* **Task to carry out**: Check every line of the material for the word "agent". Copy those that have it.

* **Exercise material**:

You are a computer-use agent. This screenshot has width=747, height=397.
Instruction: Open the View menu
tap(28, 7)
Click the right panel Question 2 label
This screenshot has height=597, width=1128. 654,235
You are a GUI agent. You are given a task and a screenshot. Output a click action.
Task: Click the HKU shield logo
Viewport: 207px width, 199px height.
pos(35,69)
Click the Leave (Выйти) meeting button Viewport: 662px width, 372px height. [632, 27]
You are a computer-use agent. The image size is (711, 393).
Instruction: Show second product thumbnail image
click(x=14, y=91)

---

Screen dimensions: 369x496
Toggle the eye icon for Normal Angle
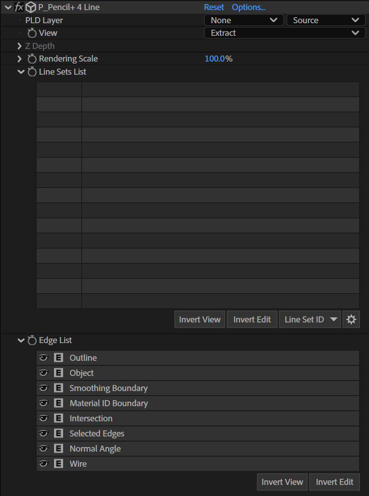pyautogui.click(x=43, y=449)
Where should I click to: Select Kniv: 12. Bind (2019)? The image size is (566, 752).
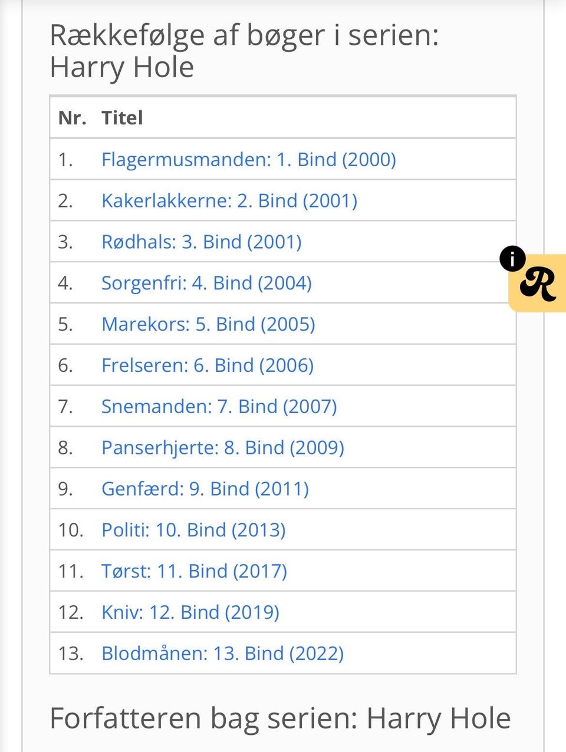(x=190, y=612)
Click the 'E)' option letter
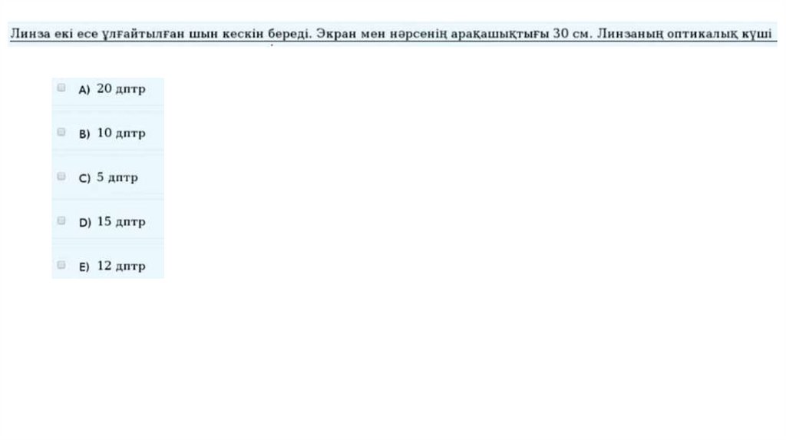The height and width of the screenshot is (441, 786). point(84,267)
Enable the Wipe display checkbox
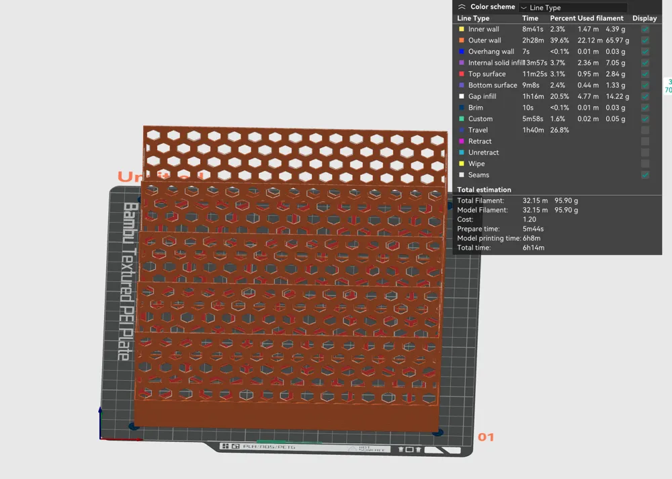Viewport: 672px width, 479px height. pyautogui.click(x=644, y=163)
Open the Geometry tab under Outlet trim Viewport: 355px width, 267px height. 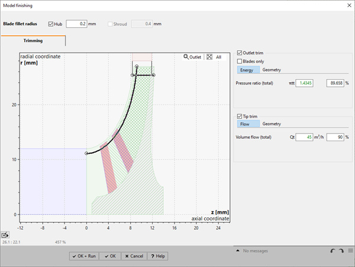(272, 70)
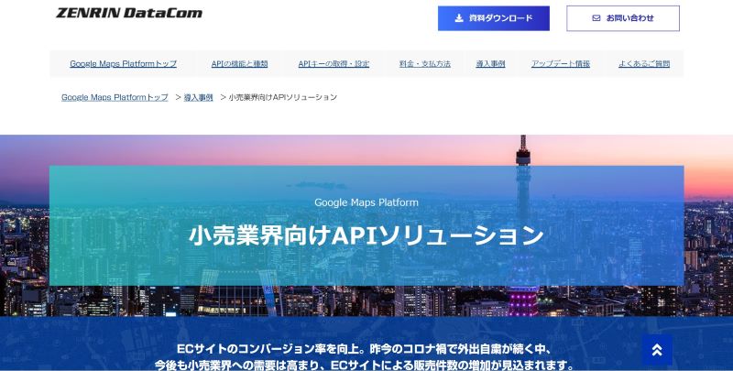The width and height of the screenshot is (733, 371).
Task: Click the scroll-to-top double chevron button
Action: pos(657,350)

* * *

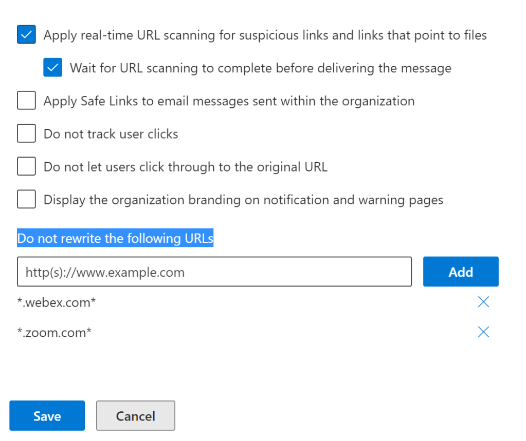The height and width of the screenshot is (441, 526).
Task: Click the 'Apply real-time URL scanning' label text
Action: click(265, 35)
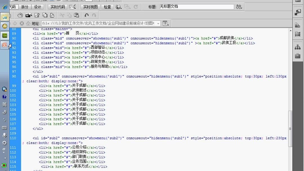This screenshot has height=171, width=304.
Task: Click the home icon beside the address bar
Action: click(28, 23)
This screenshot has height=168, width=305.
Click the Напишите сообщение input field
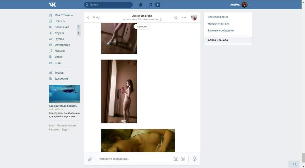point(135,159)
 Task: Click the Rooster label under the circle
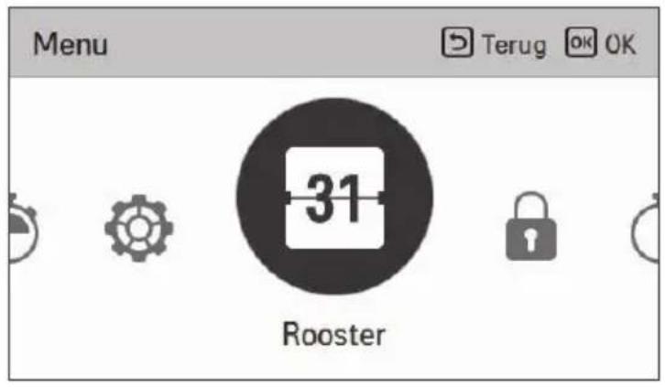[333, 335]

* **Solution to the problem**:
You are a computer-use agent. This screenshot has width=747, height=397.
You are a GUI agent. You are given a task and a screenshot. Output a click action.
You are a computer-use agent. The image size is (711, 393).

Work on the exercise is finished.